PLAINFIELD, Ind. -- As one of the nation's largest U.S. Muslim groups begins its annual meeting in the Chicago area, its leader is working to contain forces both inside and outside the community that would steer it away from the American mainstream.
Sayyid Syeed, secretary general of the Islamic Society of North America, said efforts to help Muslims gain broader acceptance will be a focus at the four-day gathering, which started yesterday and was expected to draw about 40,000 Muslims from across the country.
Worldwide, Muslims have been under renewed pressure to distance themselves from extremists after a summer of deadly terrorist attacks in Britain and Egypt and insurgent assaults on civilians and coalition troops in Iraq. The Islamic Society, based in Plainfield, has joined other Muslims in repeatedly denouncing terrorism, yet suspicion of the community persists.
Syeed compared the plight of American Muslims to that of other immigrant religious groups, including Jews and Roman Catholics, who faced discrimination when they arrived in the United States.
"On day one, they were not accepted as equals, but they had to struggle and they had to redefine themselves, and ultimately they were able to redefine the society itself so that it became a further label to say that America is Judeo-Christian," Syeed said. "It was a great achievement."
Syeed, a native of Kashmir who is a U.S. citizen, asked President Bush to show his support for the community by attending the convention. Syeed said it would send "a powerful message to the Muslim world and the world at large that America's fight is not against Islam."
The Bush administration will be represented by presidential adviser Karen Hughes, recently confirmed as Bush's chief ambassador to the Muslim world.
Gaining recognition as mainstream has been a constant struggle for the Islamic Society, an umbrella organization of largely immigrant groups and mosques in the United States and Canada.
The organization came under suspicion after the Oklahoma City bombing until Timothy McVeigh's arrest. It voluntarily left a coalition of religious groups opposed to gay marriage last year after conservatives raised allegations that the society was linked to Muslim extremists. Syeed denied the claim. The Senate Finance Committee, in an investigation of terrorist financing, sought the tax records of the society and other Muslim nonprofit groups. Syeed said his group had nothing to hide.
His group tried to underscore its opposition to radical interpretations of Islam by helping organize American Muslim scholars to issue a religious edict, or fatwa, condemning terrorism in July. The convention will continue that conversation, by discussing the fatwa and asking attendees to sign a pledge against extremism.
"We have never been in this fatwa business," Syeed said. "It dispels some misunderstanding. We should do whatever it takes."
The Islamic Society also is working to root out puritanical religious practices within the community. It is working with mosques to make sure that their imams, or prayer leaders, are fully acclimated to the American Muslim community and that women are given leadership positions.
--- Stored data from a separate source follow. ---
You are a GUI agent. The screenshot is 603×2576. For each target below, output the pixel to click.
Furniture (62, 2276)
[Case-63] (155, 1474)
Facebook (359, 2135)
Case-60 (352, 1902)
Scholar Ingrid Mattson of Hartford Seminary is a vice president.
"We expect that they must have lived here quite some years and fully orient themselves to what is expected of them here," Syeed said. "So an imam coming from Saudi Arabia, where women are not allowed to drive, naturally would be out of place here."
ISNA also led development of an 18-page booklet designed to make mosques more female-friendly. A 2000 study by the Council on American-Islamic Relations found that about two-thirds of mosques segregated women behind a partition or in another room during community prayers.
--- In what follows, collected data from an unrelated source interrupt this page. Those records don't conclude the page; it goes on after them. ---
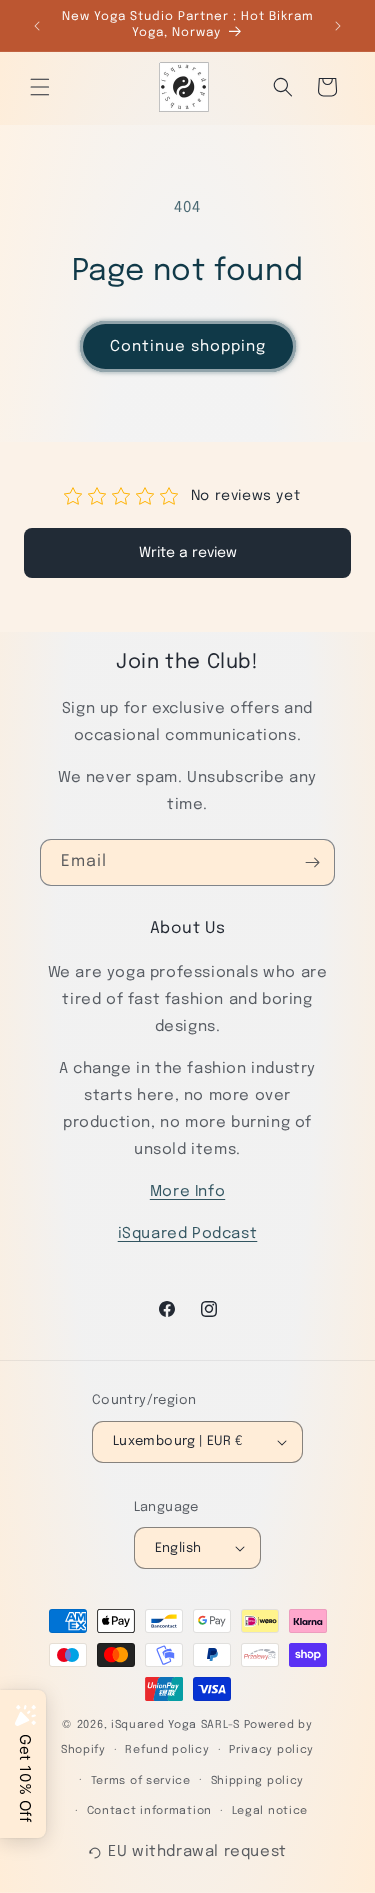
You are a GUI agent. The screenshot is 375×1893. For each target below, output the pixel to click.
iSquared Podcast (188, 1234)
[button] (40, 87)
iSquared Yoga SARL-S (175, 1725)
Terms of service (141, 1781)
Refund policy (167, 1750)
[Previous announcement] (37, 26)
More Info (187, 1192)
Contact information (149, 1811)
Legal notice (270, 1811)
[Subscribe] (312, 862)
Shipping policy (258, 1781)
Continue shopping (188, 347)
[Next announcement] (338, 26)
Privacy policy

The initiative has met "some pockets of resistance," Syeed acknowledged, because the millions of Muslims in America come from many different countries, including some where women have fewer rights than men.
"Some of them have changed their position and understanding of these issues. Some have not," said Syeed, but he contended that the Prophet Muhammad encouraged full participation of women in religious life.
Progressive American Muslims want greater reform and have pressured the Islamic Society to support even greater roles for women and make other changes as they reinterpret Islam for modern conditions.
But Syeed said progressives will have more influence if they tread delicately.
"We don't want to redefine Islam as an American Islam and thereby lose the credibility and remove the authenticity and orthodoxy," he said.
Syeed said the Bush administration can help keep American Muslims in the mainstream by repealing parts of the USA Patriot Act, which gives the government broad new powers to fight terrorism. Many Muslims say it unfairly targets their community.
The Bush administration has defended the law as critical to national security, but Syeed contends it could breed extremism, like that found in the Muslim underclass in Britain.
"We have to guard against that mentality. We should not allow such a mentality to grow and find a fertile ground," Syeed said. "The Muslims ultimately are going to be an authentic part of the American mainstream, but we have to be careful that we don't trample over certain sensibilities that unnecessarily alienate them."